GIOBBE – Capitolo 40
1 Il Signore prese a dire a Giobbe: 2“Il censore vuole ancora contendere con l'Onnipotente? L'accusatore di Dio risponda!“.
3Giobbe prese a dire al Signore: 4“Ecco, non conto niente: che cosa ti posso rispondere? Mi metto la mano sulla bocca. 5Ho parlato una volta, ma non replicherò, due volte ho parlato, ma non continuerò”.
6Il Signore prese a dire a Giobbe in mezzo all'uragano: 7“Cingiti i fianchi come un prode: io t'interrogherò e tu mi istruirai! 8Oseresti tu cancellare il mio giudizio, dare a me il torto per avere tu la ragione? 9Hai tu un braccio come quello di Dio e puoi tuonare con voce pari alla sua? 10Su, órnati pure di maestà e di grandezza, rivèstiti di splendore e di gloria! 11Effondi pure i furori della tua collera, guarda ogni superbo e abbattilo, 12guarda ogni superbo e umilialo, schiaccia i malvagi ovunque si trovino; 13sprofondali nella polvere tutti insieme e rinchiudi i loro volti nel buio! 14Allora anch'io ti loderò, perché hai trionfato con la tua destra.
15Ecco, l'ippopotamo che io ho creato al pari di te, si nutre di erba come il bue. 16Guarda, la sua forza è nei fianchi e il suo vigore nel ventre. 17Rizza la coda come un cedro, i nervi delle sue cosce s'intrecciano saldi, 18le sue vertebre sono tubi di bronzo, le sue ossa come spranghe di ferro. 19Esso è la prima delle opere di Dio; solo il suo creatore può minacciarlo con la spada. 20Gli portano in cibo i prodotti dei monti, mentre tutte le bestie della campagna si trastullano attorno a lui. 21Sotto le piante di loto si sdraia, nel folto del canneto e della palude. 22Lo ricoprono d'ombra le piante di loto, lo circondano i salici del torrente. 23Ecco, se il fiume si ingrossa, egli non si agita, anche se il Giordano gli salisse fino alla bocca, resta calmo.

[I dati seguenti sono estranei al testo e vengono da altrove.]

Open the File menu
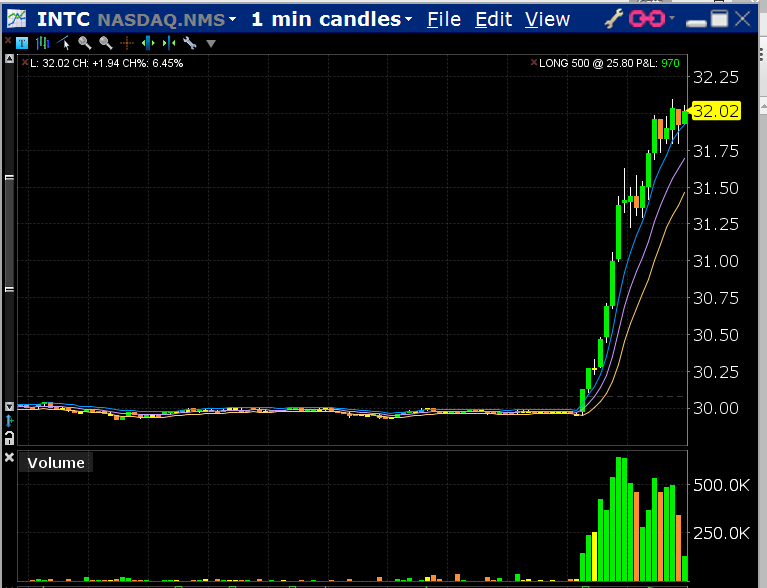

24Chi mai può afferrarlo per gli occhi, o forargli le narici con un uncino? 25Puoi tu pescare il Leviatàn con l'amo e tenere ferma la sua lingua con una corda, 26ficcargli un giunco nelle narici e forargli la mascella con un gancio? 27Ti rivolgerà forse molte suppliche o ti dirà dolci parole? 28Stipulerà forse con te un'alleanza, perché tu lo assuma come servo per sempre? 29Scherzerai con lui come un passero, legandolo per le tue bambine? 30Faranno affari con lui gli addetti alla pesca, e lo spartiranno tra i rivenditori? 31Crivellerai tu di dardi la sua pelle e con la fiocina la sua testa? 32Prova a mettere su di lui la tua mano: al solo ricordo della lotta, non ci riproverai! _________________ Note
40,1-5 Giobbe si arrende e tace. È questo il senso dell’espressione Mi metto la mano sulla bocca (v. 4).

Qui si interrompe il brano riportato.